Mr Wormald replied: "This is why we are going very slowly on some of these questions and individual trusts are trying these out."
There are different rules for charging visitors from the European Economic Area (EEA) and Switzerland and from those outside the EEA.
Visitors from the EEA are usually covered by agreements under which their home country pays for treatment.
But there are big differences between the amount of money other European countries claim from the UK and how much the UK pays out, the Committee heard.
The Committee drew on official figures released earlier this year show that in 2014/15, £674 million was charged to the UK government for the care of British citizens abroad.
But the amount charged for the care of EEA nationals in British hospitals was just £49 million.

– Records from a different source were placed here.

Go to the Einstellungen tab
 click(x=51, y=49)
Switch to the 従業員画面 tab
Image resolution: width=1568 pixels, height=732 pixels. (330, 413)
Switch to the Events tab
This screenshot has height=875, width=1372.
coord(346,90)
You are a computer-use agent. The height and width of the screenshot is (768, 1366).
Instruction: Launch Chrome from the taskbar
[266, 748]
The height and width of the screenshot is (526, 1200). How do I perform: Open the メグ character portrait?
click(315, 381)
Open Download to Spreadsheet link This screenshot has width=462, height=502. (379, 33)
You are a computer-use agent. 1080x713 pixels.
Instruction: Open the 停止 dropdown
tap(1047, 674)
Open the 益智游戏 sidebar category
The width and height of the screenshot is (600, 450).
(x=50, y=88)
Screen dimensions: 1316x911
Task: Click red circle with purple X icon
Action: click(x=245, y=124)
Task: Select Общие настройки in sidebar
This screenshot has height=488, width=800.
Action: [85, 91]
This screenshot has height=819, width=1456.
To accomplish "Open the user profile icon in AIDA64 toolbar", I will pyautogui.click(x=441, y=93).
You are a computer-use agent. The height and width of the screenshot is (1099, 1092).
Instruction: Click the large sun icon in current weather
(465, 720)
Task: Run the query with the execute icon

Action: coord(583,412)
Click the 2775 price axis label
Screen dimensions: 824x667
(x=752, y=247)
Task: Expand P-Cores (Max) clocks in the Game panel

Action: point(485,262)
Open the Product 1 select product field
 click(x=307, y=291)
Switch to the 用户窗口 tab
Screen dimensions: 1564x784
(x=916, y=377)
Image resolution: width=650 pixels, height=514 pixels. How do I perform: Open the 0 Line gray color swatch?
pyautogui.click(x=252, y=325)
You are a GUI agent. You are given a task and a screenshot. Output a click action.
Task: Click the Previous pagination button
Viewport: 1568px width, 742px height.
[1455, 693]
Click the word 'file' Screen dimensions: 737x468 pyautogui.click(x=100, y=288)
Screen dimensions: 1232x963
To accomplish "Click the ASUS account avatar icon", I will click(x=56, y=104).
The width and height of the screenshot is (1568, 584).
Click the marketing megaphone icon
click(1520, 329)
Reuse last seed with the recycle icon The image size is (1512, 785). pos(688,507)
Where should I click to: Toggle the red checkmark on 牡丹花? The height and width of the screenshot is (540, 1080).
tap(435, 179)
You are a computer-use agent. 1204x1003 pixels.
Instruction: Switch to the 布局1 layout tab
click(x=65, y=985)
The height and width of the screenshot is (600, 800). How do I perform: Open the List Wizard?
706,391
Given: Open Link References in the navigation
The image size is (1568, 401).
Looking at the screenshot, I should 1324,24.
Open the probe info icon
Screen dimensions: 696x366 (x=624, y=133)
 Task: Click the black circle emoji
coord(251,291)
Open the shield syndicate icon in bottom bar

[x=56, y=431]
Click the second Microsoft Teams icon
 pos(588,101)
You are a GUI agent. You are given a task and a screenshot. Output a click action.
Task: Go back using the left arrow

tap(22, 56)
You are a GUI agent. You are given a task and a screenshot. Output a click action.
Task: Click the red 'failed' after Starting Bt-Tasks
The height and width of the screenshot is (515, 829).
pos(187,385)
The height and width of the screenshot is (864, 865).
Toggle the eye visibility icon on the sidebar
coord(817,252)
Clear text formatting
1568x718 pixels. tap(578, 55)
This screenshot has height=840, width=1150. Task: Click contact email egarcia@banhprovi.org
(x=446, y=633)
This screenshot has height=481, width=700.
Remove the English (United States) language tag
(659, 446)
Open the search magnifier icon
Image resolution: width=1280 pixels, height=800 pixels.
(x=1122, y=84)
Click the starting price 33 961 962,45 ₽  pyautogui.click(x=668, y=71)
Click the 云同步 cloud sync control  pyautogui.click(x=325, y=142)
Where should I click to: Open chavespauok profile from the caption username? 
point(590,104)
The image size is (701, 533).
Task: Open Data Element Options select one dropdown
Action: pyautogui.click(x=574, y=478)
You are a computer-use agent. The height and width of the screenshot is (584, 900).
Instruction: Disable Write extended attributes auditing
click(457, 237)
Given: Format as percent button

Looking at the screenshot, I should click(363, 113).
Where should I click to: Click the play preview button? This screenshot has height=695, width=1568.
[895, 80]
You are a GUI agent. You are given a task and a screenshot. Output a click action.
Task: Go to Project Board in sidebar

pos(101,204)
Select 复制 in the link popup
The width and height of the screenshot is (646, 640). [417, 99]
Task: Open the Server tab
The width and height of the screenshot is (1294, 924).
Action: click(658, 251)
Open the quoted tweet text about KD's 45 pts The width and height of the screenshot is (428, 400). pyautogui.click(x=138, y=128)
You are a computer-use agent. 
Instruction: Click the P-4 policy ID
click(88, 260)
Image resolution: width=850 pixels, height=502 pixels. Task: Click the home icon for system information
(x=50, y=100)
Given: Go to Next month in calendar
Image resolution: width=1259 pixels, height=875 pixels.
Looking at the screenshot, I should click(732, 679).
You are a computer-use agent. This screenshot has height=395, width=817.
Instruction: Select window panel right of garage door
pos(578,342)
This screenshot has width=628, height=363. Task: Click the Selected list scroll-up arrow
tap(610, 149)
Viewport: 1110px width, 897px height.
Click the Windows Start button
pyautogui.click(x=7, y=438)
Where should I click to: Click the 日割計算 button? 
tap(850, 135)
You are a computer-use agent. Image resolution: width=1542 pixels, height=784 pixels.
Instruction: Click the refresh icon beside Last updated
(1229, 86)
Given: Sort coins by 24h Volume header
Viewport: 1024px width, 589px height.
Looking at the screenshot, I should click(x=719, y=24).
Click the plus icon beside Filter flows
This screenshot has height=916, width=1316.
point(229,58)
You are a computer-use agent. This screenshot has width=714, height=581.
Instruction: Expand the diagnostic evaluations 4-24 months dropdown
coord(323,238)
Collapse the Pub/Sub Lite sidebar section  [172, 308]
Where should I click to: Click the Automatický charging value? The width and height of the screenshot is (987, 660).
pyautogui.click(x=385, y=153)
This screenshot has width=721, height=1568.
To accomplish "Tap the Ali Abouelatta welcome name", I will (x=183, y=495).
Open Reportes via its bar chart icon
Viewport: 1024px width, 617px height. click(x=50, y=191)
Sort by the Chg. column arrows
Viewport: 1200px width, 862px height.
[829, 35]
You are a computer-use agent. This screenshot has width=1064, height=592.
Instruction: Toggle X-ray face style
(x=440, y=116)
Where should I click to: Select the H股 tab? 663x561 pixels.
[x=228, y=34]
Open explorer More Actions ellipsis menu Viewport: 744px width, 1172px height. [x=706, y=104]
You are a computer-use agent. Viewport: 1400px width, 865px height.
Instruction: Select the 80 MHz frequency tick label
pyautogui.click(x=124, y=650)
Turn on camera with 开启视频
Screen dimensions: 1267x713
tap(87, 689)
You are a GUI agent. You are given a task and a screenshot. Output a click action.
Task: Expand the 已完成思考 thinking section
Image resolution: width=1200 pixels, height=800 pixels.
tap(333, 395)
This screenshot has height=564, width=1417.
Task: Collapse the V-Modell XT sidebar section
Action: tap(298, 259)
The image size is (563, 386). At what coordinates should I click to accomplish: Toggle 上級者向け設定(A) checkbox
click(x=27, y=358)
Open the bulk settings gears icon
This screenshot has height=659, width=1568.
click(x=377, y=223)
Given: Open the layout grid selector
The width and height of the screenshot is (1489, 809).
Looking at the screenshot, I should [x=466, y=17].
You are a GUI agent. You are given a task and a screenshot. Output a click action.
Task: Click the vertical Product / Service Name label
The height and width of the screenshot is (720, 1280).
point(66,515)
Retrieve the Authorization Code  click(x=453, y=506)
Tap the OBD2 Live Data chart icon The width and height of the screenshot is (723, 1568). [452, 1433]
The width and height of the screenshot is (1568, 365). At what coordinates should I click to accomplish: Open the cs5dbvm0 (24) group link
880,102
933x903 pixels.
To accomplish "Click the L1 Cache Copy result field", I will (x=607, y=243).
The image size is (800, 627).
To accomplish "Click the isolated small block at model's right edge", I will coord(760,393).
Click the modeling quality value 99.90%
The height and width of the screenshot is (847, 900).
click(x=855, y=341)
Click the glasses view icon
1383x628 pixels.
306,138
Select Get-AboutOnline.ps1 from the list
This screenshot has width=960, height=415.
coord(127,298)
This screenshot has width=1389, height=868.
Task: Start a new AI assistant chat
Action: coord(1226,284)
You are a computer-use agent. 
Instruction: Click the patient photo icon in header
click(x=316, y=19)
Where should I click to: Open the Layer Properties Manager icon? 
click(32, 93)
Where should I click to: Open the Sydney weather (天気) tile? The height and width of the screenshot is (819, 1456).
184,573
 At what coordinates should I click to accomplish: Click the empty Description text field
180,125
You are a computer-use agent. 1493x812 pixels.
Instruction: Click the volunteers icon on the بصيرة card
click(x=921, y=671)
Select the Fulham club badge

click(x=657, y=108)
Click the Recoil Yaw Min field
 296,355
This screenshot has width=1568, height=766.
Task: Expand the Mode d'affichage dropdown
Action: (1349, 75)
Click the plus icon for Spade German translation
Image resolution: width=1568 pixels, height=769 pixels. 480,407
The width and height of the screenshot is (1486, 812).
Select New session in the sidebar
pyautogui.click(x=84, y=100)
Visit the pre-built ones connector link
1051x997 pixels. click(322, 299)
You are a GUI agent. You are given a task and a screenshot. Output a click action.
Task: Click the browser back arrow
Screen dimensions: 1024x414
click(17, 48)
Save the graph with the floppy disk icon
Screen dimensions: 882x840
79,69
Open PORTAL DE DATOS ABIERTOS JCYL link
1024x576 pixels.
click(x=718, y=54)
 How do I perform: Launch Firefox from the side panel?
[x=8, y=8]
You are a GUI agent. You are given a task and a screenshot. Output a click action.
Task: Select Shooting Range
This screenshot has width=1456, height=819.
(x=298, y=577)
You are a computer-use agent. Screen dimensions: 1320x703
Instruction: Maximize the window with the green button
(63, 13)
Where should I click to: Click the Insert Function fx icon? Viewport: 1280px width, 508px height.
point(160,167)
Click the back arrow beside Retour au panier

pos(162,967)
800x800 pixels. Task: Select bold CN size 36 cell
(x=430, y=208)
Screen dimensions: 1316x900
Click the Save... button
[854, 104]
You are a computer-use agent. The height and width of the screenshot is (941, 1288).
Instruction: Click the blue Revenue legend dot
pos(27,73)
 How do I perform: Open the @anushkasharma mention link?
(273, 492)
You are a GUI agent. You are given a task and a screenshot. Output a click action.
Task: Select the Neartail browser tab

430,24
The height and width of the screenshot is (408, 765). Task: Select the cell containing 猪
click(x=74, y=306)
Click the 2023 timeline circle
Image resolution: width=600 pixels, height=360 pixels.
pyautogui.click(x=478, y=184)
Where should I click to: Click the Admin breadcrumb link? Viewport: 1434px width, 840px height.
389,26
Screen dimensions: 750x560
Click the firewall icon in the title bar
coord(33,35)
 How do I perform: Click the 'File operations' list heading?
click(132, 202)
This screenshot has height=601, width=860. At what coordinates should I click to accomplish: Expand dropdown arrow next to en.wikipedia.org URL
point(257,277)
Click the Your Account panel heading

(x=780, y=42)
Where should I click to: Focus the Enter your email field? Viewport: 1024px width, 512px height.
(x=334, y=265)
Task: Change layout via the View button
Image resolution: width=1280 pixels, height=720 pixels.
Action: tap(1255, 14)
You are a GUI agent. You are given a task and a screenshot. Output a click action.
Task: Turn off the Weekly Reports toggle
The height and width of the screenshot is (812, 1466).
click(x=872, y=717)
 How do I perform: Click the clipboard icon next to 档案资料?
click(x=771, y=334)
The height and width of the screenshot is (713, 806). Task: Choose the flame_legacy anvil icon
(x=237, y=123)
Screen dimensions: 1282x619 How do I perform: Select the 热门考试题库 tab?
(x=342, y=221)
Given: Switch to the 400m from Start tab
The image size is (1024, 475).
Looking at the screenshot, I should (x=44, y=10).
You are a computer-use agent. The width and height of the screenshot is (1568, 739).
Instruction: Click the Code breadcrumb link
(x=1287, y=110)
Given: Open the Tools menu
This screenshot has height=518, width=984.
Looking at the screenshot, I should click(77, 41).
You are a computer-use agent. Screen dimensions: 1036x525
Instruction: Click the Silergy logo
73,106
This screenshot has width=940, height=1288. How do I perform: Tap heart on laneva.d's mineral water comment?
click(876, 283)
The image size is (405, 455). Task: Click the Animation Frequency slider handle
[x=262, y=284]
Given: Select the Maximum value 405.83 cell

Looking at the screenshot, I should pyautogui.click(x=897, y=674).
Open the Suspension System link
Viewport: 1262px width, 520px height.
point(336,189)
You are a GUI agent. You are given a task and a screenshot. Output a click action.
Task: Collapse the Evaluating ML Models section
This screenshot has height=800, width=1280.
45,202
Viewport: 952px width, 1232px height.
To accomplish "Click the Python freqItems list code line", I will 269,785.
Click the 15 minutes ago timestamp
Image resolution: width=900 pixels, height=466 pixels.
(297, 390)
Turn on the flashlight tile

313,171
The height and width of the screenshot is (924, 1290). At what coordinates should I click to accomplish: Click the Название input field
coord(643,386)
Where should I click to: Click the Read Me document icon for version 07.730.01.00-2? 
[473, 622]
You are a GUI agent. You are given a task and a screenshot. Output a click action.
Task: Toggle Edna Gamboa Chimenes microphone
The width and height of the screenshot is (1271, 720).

Mr Wormald said the figure was "hugely driven" by the number of UK pensioners who live abroad.
He explained theree are 62 Spanish pensioners living in the UK compared to 70,000 British retirees living in Spain.
Mr Wormald added: "The first charging systems were introduced in the health service in 1982 and essentially there was then three decades where very little happened.
"In the last three years we have made much more progress than we have in the previous 30.
"But we fully accept that while we have done a lot there is an awful lot more to do before we could hand on heart say we are doing our duty to the taxpayer in this area.
"We think we have achieved a lot and a lot more than has been done previously but we are not at all defensive that we have got a lot further to go."
The British Medical Association said the proposals went “much too far”. It argued the public would not accept them.